(Data on where words and elements are located)
____

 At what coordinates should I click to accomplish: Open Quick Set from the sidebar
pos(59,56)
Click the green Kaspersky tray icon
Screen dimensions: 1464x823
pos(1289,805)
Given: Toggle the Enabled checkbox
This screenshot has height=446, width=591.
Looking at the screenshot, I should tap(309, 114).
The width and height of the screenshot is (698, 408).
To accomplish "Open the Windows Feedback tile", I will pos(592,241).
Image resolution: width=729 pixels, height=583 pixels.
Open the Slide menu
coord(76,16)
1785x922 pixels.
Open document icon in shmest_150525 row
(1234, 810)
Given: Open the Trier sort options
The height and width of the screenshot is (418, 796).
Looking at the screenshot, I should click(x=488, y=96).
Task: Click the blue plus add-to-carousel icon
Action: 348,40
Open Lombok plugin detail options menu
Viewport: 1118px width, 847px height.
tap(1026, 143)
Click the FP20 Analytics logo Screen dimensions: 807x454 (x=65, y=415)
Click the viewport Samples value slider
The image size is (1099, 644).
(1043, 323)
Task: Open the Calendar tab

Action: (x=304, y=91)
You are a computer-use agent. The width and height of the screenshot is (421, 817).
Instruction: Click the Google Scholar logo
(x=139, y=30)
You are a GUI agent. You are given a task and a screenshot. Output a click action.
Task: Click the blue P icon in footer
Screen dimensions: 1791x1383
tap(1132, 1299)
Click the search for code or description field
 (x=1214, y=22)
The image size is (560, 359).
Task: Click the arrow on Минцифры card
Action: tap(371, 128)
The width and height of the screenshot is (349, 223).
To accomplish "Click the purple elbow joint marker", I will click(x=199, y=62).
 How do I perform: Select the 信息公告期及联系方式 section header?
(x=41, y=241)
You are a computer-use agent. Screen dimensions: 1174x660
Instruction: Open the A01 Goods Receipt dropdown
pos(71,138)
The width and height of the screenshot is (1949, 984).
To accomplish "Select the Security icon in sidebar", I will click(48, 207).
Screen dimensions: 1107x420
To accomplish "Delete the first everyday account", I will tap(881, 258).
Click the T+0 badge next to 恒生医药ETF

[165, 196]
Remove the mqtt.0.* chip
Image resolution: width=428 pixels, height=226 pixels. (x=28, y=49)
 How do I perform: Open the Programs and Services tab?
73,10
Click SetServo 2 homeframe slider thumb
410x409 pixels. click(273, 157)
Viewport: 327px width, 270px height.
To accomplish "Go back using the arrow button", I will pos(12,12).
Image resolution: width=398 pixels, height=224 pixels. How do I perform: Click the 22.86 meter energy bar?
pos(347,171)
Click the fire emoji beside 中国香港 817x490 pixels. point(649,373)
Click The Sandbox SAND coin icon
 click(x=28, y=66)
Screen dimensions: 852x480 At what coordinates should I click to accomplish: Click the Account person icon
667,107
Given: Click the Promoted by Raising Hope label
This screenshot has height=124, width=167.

____

#### INSTRUCTIONS TO FOLLOW
Extract, word for word, the lines of the data that run from the line containing "Click the fire" through the end of the data, including both of those ends.

#### EXERCISE OUTPUT
Click the fire emoji beside 中国香港 817x490 pixels. point(649,373)
Click The Sandbox SAND coin icon
 click(x=28, y=66)
Screen dimensions: 852x480 At what coordinates should I click to accomplish: Click the Account person icon
667,107
Given: Click the Promoted by Raising Hope label
This screenshot has height=124, width=167.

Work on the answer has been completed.